Current assets - soups in the operations of the businesses for period the one year or more courts. This capital is not depreciated
Long-term capital - used in the operations of the businesses for the period longer than a year. The cost of this capital is not included in the expenditure when this capital is acquired, but is rather gradually allotted to the expenditure by the service life of the capital. Such an attribution is called the depreciation.

Come to the accumulated concept of depreciation, this article represents the accumulated cost of the long-term capital, which was already included in the expenditure and is explained in the contrary account with the long-term capital. This means that capital is explained in the accounts of category of capital on the side of flow. When the share of the cost of the particular capital is included in the expenditure, instead of a direct reduction in value on the active account, such a reduction inside credited with the account accumulated with depreciation.

Example

The practical example will help to include/understand this concept. Let us assume the equipment with the cost of $10.000 was acquired on January 1st, 2009. It with 5 years the service life and the method of damping in straight line is applied. Equal of residual value to $0. Other writings for acquisition and the depreciation are explained.

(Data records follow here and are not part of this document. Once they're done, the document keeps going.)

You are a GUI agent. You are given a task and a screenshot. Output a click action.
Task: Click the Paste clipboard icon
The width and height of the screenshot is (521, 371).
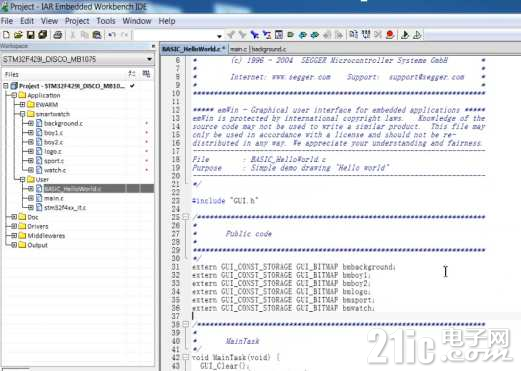point(97,35)
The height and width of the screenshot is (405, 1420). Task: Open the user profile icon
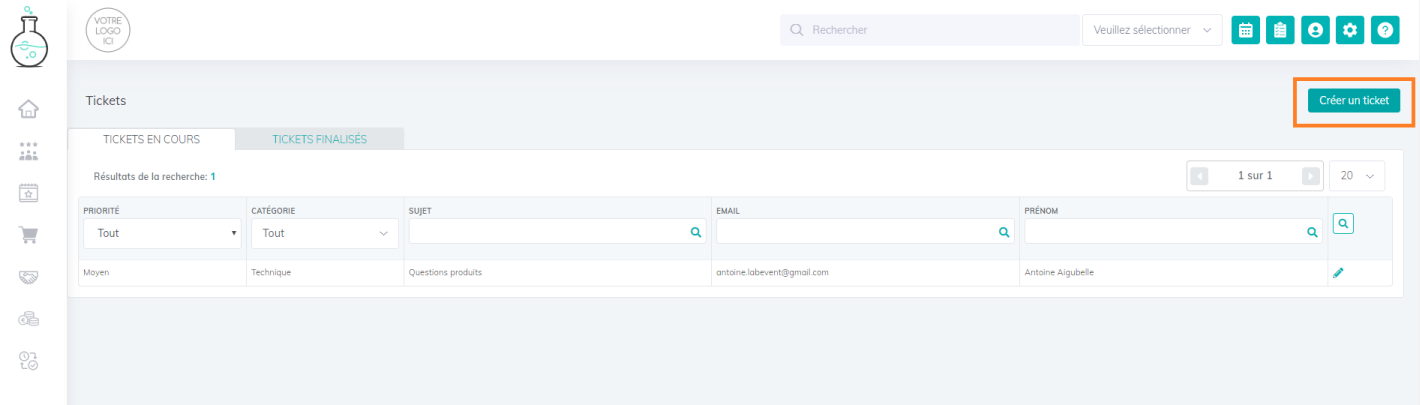coord(1315,30)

1. When the capital is acquired the following entry is made:

D_________Asset___________C

10,000_________________

2. When the depreciation during the year 2009 is calculated, C. - with-D. $10,000/5=$2,000, the following entry is made:

D_______Depreciation Expenses___C

2,000______________________

D_______Accumulated Depreciation___C

____________________________2,000

Thus the equipment with depreciation is explained in an accumulated account separated from depreciation, which is contrary, C. - with-D. has a balance to compare with the debit balance on the active account. On the assessment the difference between the debit balance of capital and the accumulated balance in depreciation is considered and such a difference represents the clear accounting value of fixed assets of the capital. In the example above at the end He assessment of the year 2009 will show with $10,000-$2,000=$8,000 the clear accounting value of fixed assets of the equipment.